Bank Certificate of Deposit
Bank CDs are still considered very safe investments. They usually pay considerably more than simple savings accounts. This is mostly because you have to agree to keep your money deposited for the term of the CD that you buy. The interest rate usually depends upon the amount of money you have to deposit, the length of the CD, and the bank. It also pays to shop around for the best rates, so it’s important to research.
If you take your money out early, you could be forced to pay a penalty, which would obviously defeat the purpose of saving money. The term of the CD could be anywhere from a few months to a few years, so you should try to deposit money that you will not need to have access to in the near future.
Fixed Indexed Annuities
Insurance companies actually sell fixed indexed annuities. The returns on these investments are tied to some financial market, but they also have a guaranteed return rate for periods when the financial market drops. In good years, annuity owners have an opportunity to make more money than they would if they simply put money inside a bank account. In bad years, annuity owners are protected by the guaranteed minimum return.
Again, there will be surrender charges if the money is taken out early, so they should be regarded as long-term investments. Typical surrender periods last a few years.
There are funds that are managed by money & markets investing experts. These funds might concentrate on buying stocks in one type of industry, or they might diversify risks and opportunities by including a portion of shares from several different industries.

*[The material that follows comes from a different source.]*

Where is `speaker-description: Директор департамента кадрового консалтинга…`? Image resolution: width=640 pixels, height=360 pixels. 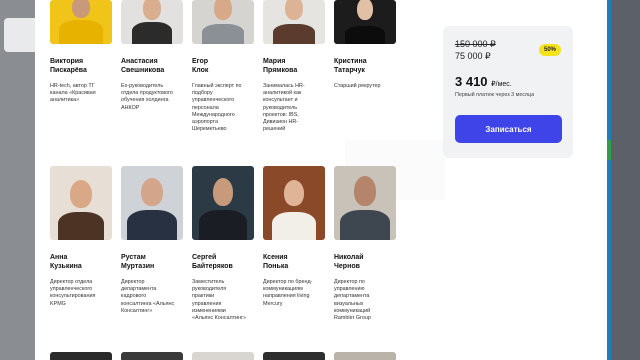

There might not be any guarantees when you invest in a mutual fund, but you can do research to find funds with very good track records. There might not be any penalties for withdrawing money early, but stocks tend to fluctuate over short periods of time. You might do better to keep your money inside of the fund for a few years.
There are obviously advantages and disadvantages to all of these different investment strategies. You may have personal constraints that prevent some of them from being the right answer for you. It is best to weigh risk verses reward to see with idea will best fit your needs.